Kakudji is many things: tough, generous, unrelenting, fragile, knife-sharp. He lives in two worlds simultaneously: a dreamscape he remakes daily and a hard face-to-face with a world whose ugliness he refuses to take for granted. He is 32 (born 1978), 4 (humour, kicks and all) and 98 (an aged soul) all at once.

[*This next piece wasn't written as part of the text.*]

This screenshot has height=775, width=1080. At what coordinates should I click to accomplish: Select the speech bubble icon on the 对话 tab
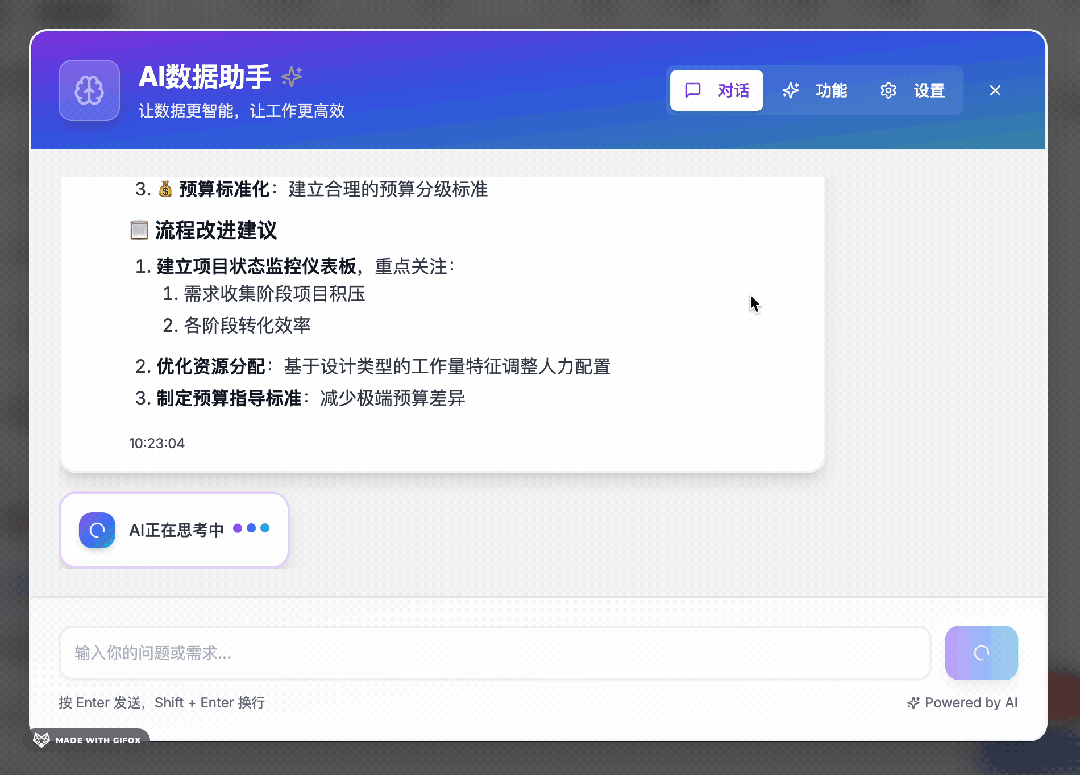(x=695, y=90)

Life began in what was then Zaire (today Democratic Republic of Congo), in the town of Kalemi. Mobutu Sese Seko was in power. The family fled the dictator’s iron rule. First came exile in Rwanda, then Zambia and, in 1984, the United States. Kakudji grew up in the heart of Brooklyn – Brownsville: not the easiest place to call home in the 1980s. Early school years, he says, were a pain: fistfights daily, born of the need to gain respect (success: he can throw a punch); all-American sports (absolute refusal to engage); dull classes (boredom chased away by reading and reading – everything and anything not on the curriculum). Family (six brothers and sisters), music (Hendrix while the rest of the world was listening to Madonna) and still more books brought strength. In the 1990s came definite improvement: Laguardia High School for Music, Art & Performing Arts – the place of choice if you happened to be very young, very talented and in New York City in the 1990s. Basquiat, Bach and Biggie Smalls.
In 1997, K books for Europe. A backpack (two sweaters, pencils and paint), a few bucks and a US passport in his back pocket. The plan is to stay three months. 13 years later, he’s still there.
K’s art – collage (no Photoshop, not ever), installation, video – is not fashionable. Not hip. Not easy. What it is is immensely thoughtful, funny as shit, nasty, politically and socially engaged – truly engaged: there is no fronting here. Even if it’s not your bag, this work will move you. If it is your thing, more than once it will knock the breath out of you. G. Rodrigues puts it awfully well: “Kakudji’s style is fast, poetic, expontaneous. His lines are precise, ironic, sometimes destructive.” And strong. Very strong.